__Problem details__
Give back only the line containing "You are a computer-use" and every line after it through the end of the data below, transcribed exactly.

__Input__
━━━━━━━━━━━━━━━━━━━━━━━━━━━━━━

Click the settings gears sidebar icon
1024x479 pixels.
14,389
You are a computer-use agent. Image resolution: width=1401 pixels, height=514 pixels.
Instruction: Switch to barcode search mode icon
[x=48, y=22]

━━━━━━━━━━━━━━━━━━━━━━━━━━━━━━

__Exercise output__
You are a computer-use agent. Image resolution: width=1401 pixels, height=514 pixels.
Instruction: Switch to barcode search mode icon
[x=48, y=22]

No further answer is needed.